For an intersting lesson on how there are no real rules for re-filing, or least nonoe that Panelists consistently follow look at these cases to get a better understanding of what some Panels have found. Creo Prods. Inc. v. Website in Dev., D2000-1490 (WIPO Jan. 19, 2001); Grove Broad. Co. Ltd. v. Telesystems Commc’ns Ltd., D2000-0703 (WIPO Nov. 10, 2000); CommScope, Inc. of North Carolina v. Herbert Kuehleitner FA1260847 (Nat. Arb Forum June 29, 2009);Cluett, Peabody & Co., Inc. v. Sanford Bus. Writing Serv., FA 95842 (Nat. Arb. Forum Dec. 12, 2000); Jones Apparel Group Inc. v. Jones Apparel Group.com, D2001-1041 (WIPO Oct. 16, 2001)
UDRP & the NAF although a novel idea, are just completely nuts IMHO at this point. Every day something new gets uncovered about all of this that is just ridiculous. Keep posting these stories, I think it may help move things along a little faster as I don’t think UDRP and NAF can keep going in their current incarnation for much longer.
Although I think UDRP needs reform, most lawyers I talk to say it’s still better than the wild west before it was introduced.
“If the complainant does not disclose this information, the Panel may not be aware that the case is refiled.”
Not quite sure what to make about this, Andrew. I wouldn’t expect the Complainant to disclose they lost. However, if I beat someone in arbitration and they’re dopey enough to refile the first thing I would do is point to the original decision.
Shouldn’t the panelist be required to check whenever a response isn’t submitted?
The MothersMilk.com panelist, Carolyn Marks Johnson, didn’t check. Incidentally, she has been sued for judicial misconduct.

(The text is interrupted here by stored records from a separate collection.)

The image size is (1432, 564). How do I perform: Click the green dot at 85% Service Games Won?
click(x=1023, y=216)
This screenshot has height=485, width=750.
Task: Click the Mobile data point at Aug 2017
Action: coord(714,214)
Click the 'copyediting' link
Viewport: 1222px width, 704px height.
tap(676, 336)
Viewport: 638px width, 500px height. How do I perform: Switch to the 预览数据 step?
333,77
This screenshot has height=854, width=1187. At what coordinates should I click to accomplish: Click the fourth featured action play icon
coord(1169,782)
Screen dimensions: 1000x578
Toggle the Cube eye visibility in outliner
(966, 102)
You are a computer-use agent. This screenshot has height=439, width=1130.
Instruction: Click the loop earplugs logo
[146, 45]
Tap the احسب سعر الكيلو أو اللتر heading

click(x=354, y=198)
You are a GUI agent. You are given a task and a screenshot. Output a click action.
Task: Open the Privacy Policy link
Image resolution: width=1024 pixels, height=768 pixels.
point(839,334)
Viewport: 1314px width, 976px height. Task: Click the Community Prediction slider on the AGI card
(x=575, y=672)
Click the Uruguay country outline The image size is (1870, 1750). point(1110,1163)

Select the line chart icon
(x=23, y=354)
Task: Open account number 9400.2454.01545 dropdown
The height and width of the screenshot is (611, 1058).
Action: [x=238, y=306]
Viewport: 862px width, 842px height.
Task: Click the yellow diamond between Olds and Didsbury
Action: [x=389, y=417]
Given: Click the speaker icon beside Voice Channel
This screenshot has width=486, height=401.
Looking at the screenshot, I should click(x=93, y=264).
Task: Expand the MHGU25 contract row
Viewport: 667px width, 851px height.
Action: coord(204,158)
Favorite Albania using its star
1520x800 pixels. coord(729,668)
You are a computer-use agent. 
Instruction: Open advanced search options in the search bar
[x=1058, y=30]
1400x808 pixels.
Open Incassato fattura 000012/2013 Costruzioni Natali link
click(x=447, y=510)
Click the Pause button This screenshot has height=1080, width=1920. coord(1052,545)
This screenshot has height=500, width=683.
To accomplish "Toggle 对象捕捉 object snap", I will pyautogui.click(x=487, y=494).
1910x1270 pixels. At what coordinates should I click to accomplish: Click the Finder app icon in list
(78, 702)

I would think the arbitration company should check.
@Andrew, so are you proposing that the UDRP rules be changed where a panelist is assigned to the case immediately so that it can be potentially “quashed” so that the domain owner doesn’t have to incur any unnecessary time and legal expense?
@ UDRPtalk – I think that would be a reasonable approach. Perhaps the respondent is notified that a case has been filed, but that they should hold off on submitting a reply until the panel submits a decision with regards to if it should go forward. If the panel then decides it should go forward, the clock will start for the respondent. This would also save the panel the time of reviewing the respondents submission, which I believe they end up doing even if they decide not to render a decision on the case.
@Andrew, I’m glad we are on the same page. The decision to “quash” should only be done by a skilled panelist because the arbitration companies are just “clerks” and aren’t skilled enough to spot all the instances where a case should be “quashed”.
For example, the complainant could “fool” the clerks by simply moving paragraphs/exhibits around or even rewording/rephrasing portions resulting in nothing new being introduced and essentially the same case being filed again.
So you see, the skills needed are beyond “clerical” to detect all the opportunities for “quashing” that are beneficial to the respondent.
Just remember that the NAF and WIPO are in the business of making money. They have no motivation to change their policy unless groups like the ICA and other domain industry professionals complain. The NAF and WIPO could remedy this problem by simply asking in the cover form the complainant files whether there are any related UDRP actions (current or former) against the respondent. This would not only tell them whether a complaint has been filed against the same respondent but also would allow for of parallel complaints between the same parties to be consolidated, which would make administration of the procedure more streamlined. The major problem here is that there is no procedure for the respondent to move to dismiss based on res judicata. Respondents cannot take aggressive tactics like they can in federal court.
As I agree that the UDRP domain arbitration process is better than nothing, it is up to the domain community, the one paying the fees to fight these domain arbitrations, to be more vocal and add pressure to change the rules.